Public Accounting Salaries Are Up: How to Get a Pay Raise in the Year Ahead

By Robert Half November 30, 2016 at 8:00pm

The 2017 Accounting & Finance Salary Guide contains some great news for Canadian public accountants hoping for a pay raise: salaries are set to increase across the board.

Canadian accountants who are well versed in tax and audit are especially in demand at the moment. For example, those with international tax experience can command an increase of up to 3.3 per cent when starting a new public accounting job, while those with one to three years of audit expertise can see a bump of up to 3.5 per cent.

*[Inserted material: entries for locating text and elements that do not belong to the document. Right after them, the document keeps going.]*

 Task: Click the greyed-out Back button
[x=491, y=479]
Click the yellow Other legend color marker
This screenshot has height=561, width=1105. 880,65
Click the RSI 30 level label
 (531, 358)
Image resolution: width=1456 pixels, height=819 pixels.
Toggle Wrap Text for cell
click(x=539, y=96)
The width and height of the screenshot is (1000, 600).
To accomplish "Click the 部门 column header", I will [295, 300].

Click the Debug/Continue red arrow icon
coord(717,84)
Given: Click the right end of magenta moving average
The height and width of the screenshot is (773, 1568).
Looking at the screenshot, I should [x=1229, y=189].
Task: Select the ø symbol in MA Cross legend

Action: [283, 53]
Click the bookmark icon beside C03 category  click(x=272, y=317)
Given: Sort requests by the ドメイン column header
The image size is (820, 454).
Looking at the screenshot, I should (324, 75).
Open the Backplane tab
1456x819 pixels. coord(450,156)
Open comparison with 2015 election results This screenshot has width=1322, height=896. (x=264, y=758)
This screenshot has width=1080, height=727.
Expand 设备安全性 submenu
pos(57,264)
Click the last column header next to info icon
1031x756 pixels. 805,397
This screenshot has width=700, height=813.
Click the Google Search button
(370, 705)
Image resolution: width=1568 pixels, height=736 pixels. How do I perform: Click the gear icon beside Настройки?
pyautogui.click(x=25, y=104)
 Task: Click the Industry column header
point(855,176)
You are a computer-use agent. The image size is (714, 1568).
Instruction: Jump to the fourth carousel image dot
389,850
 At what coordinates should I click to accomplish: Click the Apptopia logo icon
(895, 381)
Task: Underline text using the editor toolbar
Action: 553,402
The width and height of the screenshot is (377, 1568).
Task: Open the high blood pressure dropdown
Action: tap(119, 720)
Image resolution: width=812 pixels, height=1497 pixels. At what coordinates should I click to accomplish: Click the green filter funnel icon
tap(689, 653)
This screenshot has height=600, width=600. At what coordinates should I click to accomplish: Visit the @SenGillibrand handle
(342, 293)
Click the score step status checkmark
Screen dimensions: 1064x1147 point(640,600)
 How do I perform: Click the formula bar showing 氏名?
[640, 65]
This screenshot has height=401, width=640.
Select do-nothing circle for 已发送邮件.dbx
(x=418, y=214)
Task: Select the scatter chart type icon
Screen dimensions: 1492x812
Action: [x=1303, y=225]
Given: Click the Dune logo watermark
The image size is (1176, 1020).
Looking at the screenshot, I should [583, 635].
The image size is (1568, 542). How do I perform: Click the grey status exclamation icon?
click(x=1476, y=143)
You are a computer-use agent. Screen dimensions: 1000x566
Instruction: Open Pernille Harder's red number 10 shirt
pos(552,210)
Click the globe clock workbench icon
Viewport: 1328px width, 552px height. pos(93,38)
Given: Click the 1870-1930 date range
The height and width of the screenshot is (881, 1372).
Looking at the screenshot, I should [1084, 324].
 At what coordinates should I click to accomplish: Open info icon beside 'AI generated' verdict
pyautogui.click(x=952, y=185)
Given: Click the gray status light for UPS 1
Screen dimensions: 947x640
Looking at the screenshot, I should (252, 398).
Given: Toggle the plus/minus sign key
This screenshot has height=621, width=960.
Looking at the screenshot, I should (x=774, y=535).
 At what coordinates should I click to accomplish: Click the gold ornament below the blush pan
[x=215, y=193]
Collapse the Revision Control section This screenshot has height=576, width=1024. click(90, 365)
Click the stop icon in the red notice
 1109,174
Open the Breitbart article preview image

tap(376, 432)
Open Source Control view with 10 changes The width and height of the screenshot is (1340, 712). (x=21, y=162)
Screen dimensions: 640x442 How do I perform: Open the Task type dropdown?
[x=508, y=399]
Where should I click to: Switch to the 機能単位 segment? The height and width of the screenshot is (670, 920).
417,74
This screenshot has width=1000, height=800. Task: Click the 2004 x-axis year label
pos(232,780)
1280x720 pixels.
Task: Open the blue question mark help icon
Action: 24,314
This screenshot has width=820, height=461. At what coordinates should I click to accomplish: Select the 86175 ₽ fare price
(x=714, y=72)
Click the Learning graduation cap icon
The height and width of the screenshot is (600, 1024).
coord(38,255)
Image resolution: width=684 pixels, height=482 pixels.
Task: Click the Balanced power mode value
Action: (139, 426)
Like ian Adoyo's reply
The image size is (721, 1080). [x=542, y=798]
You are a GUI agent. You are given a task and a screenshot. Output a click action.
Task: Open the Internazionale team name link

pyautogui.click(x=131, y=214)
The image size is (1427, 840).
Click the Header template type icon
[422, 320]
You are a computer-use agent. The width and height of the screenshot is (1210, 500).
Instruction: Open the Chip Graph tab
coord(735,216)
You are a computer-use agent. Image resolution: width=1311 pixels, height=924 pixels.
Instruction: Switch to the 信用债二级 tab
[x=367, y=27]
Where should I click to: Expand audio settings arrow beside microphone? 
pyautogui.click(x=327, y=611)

How does your compensation package compare with the average range in your city? You may be due — or overdue — for a pay raise.

How to ask for a pay raise

Many professionals, including accountants with in-demand skills and years of experience, feel uncomfortable bringing up the topic of a pay raise. But management won’t know whether employees are dissatisfied with their salaries unless they’re told. What’s more, executives would much rather increase their staff’s take-home pay than lose them to the competition. So don’t wait for your supervisor to pay you what you’re worth. Here’s how to ask for a pay raise:

1. Pick the right time

It’s not a good idea to ask during peak periods, such as the height of tax season or the end of a fiscal year. Your request may need to go further than your immediate boss for approval, and there’s a greater chance of things getting shelved or falling through the cracks when management is busy. Ideally, the right time to ask for a pay raise is after the busy season and when your boss isn’t getting ready for a vacation. Even better is to bring up the topic after you’ve just had a big win, such as landing a major corporate client or when the department exceeded its quarterly goal.

2. Schedule a meeting

You need your boss’s full attention when you make your case for a pay raise. This isn’t something you stop your manager in the hall to discuss. Make sure you have enough time so you don’t feel rushed. One possibility is to bring up the subject at the end of your annual performance review. You could also ask during a regularly scheduled one-on-one session, or request a meeting to discuss just this topic.

3. Know your value

How much more money should you ask for? You likely don’t know the salaries of others in your firm, so the next best thing is to use the Robert Half Finance Salary Calculator. Plug in your current location, job category, job title, company size and years of experience. The result is a salary range for the current year. Add 5 to 15 per cent to these figures if you have a finance and accounting designation. When deciding on a number, aim for somewhere above the median but not more than 5 per cent above your current salary. Be ambitious enough that you’ll have room to negotiate, yet realistic enough that your boss doesn’t question your judgment.

4. Present your case

A manager’s decision whether to award a pay raise is often a question of value: What is an employee’s contribution worth? So before your meeting, have a list ready of the many ways you’ve added value to the firm, such as projects you’ve completed and the number of clients you’ve served. If you’ve received thank-you notes from happy colleagues or satisfied clients, include those kudos as well. Be sure to leave this list with your manager, who may need to explain to their own boss why you deserve that raise.

5. Be ready to compromise

This is a negotiation, so your boss may counter with a lower amount or give you the full increase on the condition that you take on additional responsibilities. Whether you accept this is up to you, but consider the offer and respond with respect. Take 24 to 48 hours to decide, if necessary.

Alternatives to a pay raise

If your salary is already above market value or your employer is not in a position to offer a pay raise right now, you can try asking for other perks and benefits.

The Salary Guide points out that public accounting firms haven’t historically been places that allow a healthy work-life balance, but that’s changing as employers work harder to retain top talent. Depending on your situation, you could request additional time off, a flexible work schedule or a few days a week of working from home.

Another alternative is professional development. This can mean the company helping you to obtain industry designations, placing you in a mentorship program or paying for your membership to professional groups. In addition, management could assign you to projects with the intention of building your hard and soft skills as a precursor to a promotion and raise.

Canadian public accounting salaries are on the rise, so take advantage of the moment. No firm wants to lose star performers, and few managers can afford to spare the time it takes to recruit, hire and train new accountants. The time is right for you to ask for a pay raise and get what your expertise is worth.